Friday, 18 May 2012

Pressure Points for Asthma


Original source: glamour.com


A
bout 15 years ago, I was teaching a children’s class when one of the boys involved asked me whether he could stand off to one side to catch his breath.


I asked him what was wrong.

“I’ve got asthma,” he explained.

I let another Black Belt take over the class while I showed the youngster a combination of pressure points and breathing techniques. He said that he would practise them faithfully.

He did.  During the next few months, he’d go to the side of the class whenever he felt the need to catch his breath. Invariably, he’d use the techniques that I’d shown him. In fact, those techniques became a core part of his training – deep and prolonged breathing to increase his lung capacity coupled with pressure points to calm and control his asthma.

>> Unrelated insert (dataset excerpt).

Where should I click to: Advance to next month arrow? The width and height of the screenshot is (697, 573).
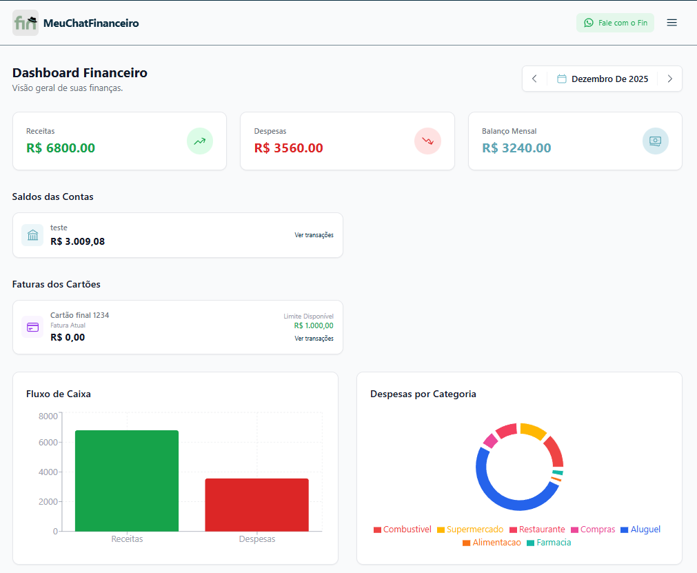coord(669,79)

Original source: blogesaurus.com


The following are the techniques that I showed him –

1.  B 13 – with your right arm reach across the front and behind your left shoulder. Press or massage in circles the B 13 point (appx. 1 finger width down from the tip of the shoulder blade. It lies in between the shoulder blade and the spine). Inhale slowly and deeply through the nose; exhale very slowly and deeply through the mouth. For deeper relaxation, please close your eyes. Try this for a minute. Then switch over to the B 13 point beside the right shoulder blade. Press or massage with your left hand.

2.  K 27 – you’ll find this point just below the collarbone where the collarbone and sternum meet. Cross your arms in front of you. Place your right hand index and middle finger on the left K 27 point and your left hand index and middle finger on the right K 27 points. Please close your eyes. Press or massage in gentle circles while breathing very slowly and deeply. 1 to 2 minutes.

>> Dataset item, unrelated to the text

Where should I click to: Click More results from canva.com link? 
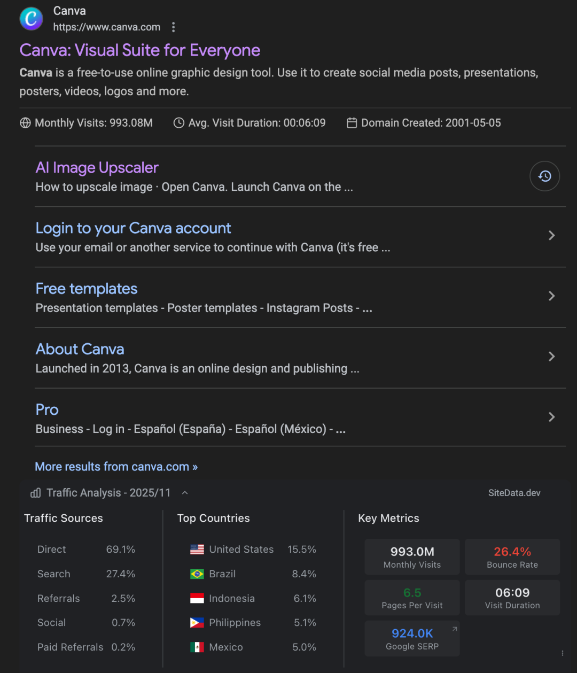click(116, 467)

Original source: columbiatribune.com

3.  L 1– In the groove where the lateral side of the chest and the shoulder meet appx. 3 finger widths below the collarbone. In fact, if you press or massage with the index, middle and ring fingers combined, you’ll access both L1 and L2. L2 lies just below the lateral end of the collarbone. Again, cross your arms; right hand touches the left side, left hand touches the right side. Breathe slowly and deeply with your eyes closed. 1 to 2 minutes.

4.  L 9 – at the lateral end of the distal crease on the inside of both wrists just below the base of the thumb. Press or massage slowly. 1 minute please for each wrist.

5.  L 10 – In the centre of the pad of both thumbs. 1 minute please for each wrist.

These techniques are highly traditional in the martial arts world and have been used for centuries. However, always check with a physician before you try them. Never stop taking medication for asthma without first consulting a medical professional.